Sunday, August 9, 2009

I heard a preacher

I heard a preacher this morning and was reminded why I don't listen to very many of them any more. Hmmmm I don't think I listen to any of them anymore. No I'm sure I don't.

Arrogant! Rebellious! Unwilling to submit to authority!


No, I'm not. But I am unwilling to submit to someone's idea of what God might be doing in my life as though they had all the answers.

The man was Charles Stanley - a good man, no doubt. A "successful" preacher and church leader, no doubt. And, it would seem, an accomplished photographer. He ended his sermon with an illustration with one of his pictures of a shipwrecked boat. (Looked like a Julie shot : ) but in color). He then began to talk about how that boat - which represents the children of God - once moved along with the current which he likened to God's will. Then the boat somehow got out of the current/God's will and there was shipwreck because of whatever went wrong.

As one who has walked and does still walk in some "shipwreck" experiences, I'm just saying that the times of shipwreck we experience can be the most effective and amazing times of growth and revelation and blessing that we can experience in our walk with God. It's true that sometimes people don't recover and the damage becomes permanent. It doesn't look good on the outside. But we cannot judge from outward appearances. And we cannot say that because a person appears and acts shipwrecked that there is no blessing of God in their life.


And "shipwreck" is not necessarily a permanent condition. That boat may have been and may still be salvageable if someone is willing to pay the price for it as Christ paid the price for us.

Every thing he said sounded like this: If you stay in the will of God your life will be blessed, if you don't you won't.
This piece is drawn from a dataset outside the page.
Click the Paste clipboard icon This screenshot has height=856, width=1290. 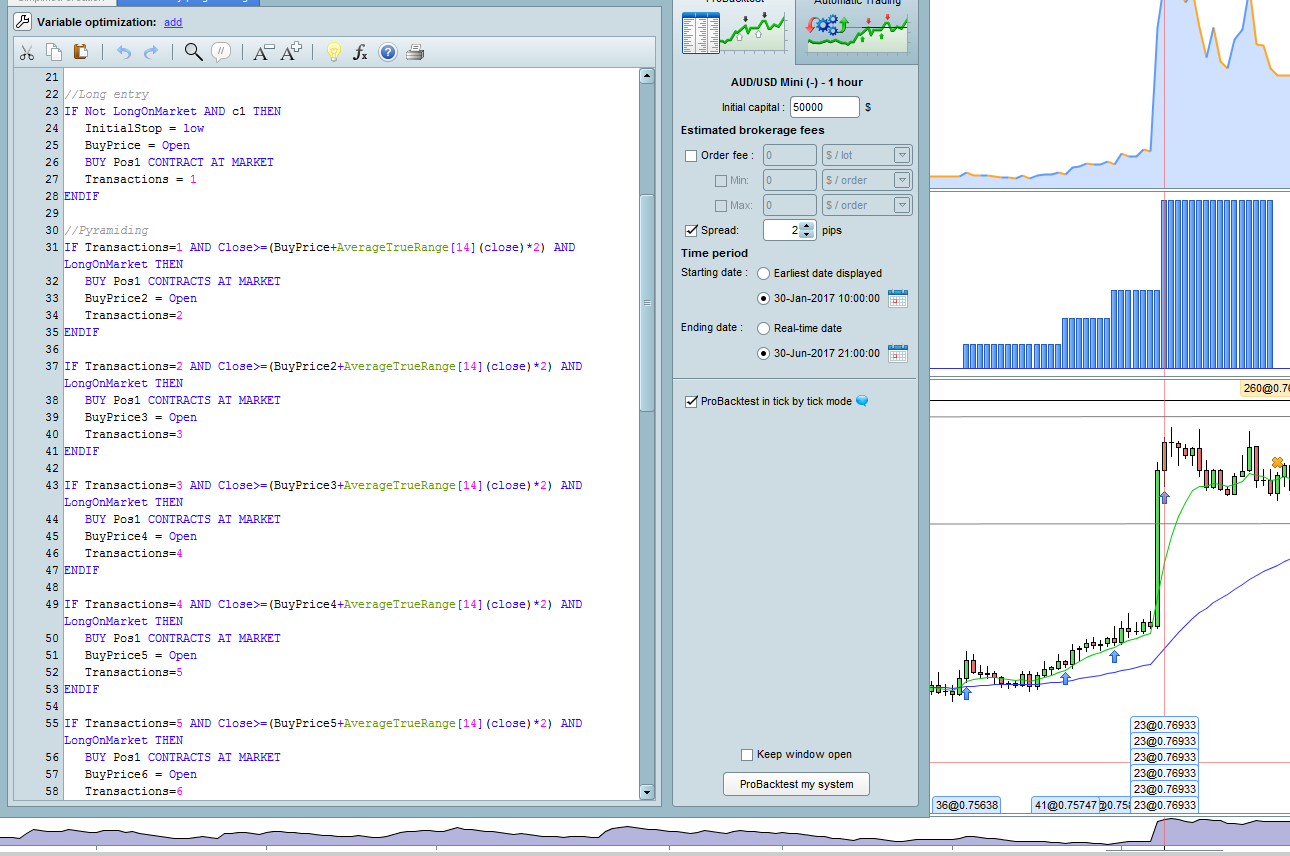coord(81,52)
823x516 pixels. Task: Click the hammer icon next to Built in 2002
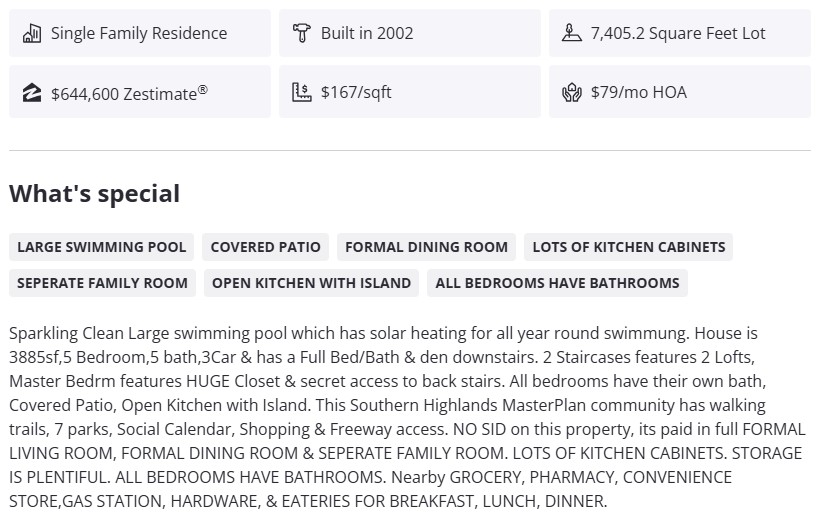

I find that to be way too narrow. Paul, in the will of God, was literally shipwrecked and suffered so many things and did not seem, as near as I can tell, to have those things that constitute a "blessed" life. His life looked nothing like Charles Stanley and many of the "successful preachers we see here in America. But he was greatly blessed and we are the recipients of that blessing that he walked in.

But then you must have someway to control the masses and if you can get them convinced that there is a certain behavior or habit or lifestyle that is more conducive to "being blessed" and that you are the person that can help/instruct/cover them in that lifestyle - well it really works for you then doesn't it. And the people never learn that they can go up on that mountain for themselves and hear God's voice and life the way HE leads you.

Any way - I didn't like what I heard and that's why I don't listen to them nor do I consider such men and women good for the body. Hmmm maybe they are good for that man-made institution we call the church. They keep us believing that the success that they have can be ours too. Or something. But they have very little to offer those who will go up the mountain and will live lives that appear in so many ways to be "not blessed".

So if you are one who feels like you are in a shipwreck experience, please don't listen to the fatalism in that message. Listen to the voice of your Shepherd in your heart and walk that lonely path and embrace the pain of it and experience those places in God that you would never get to otherwise. He will transform you and form his own nature within you and you don't need someone telling you that the place you're in is a "wrong" place.


You are where you are and God is with you.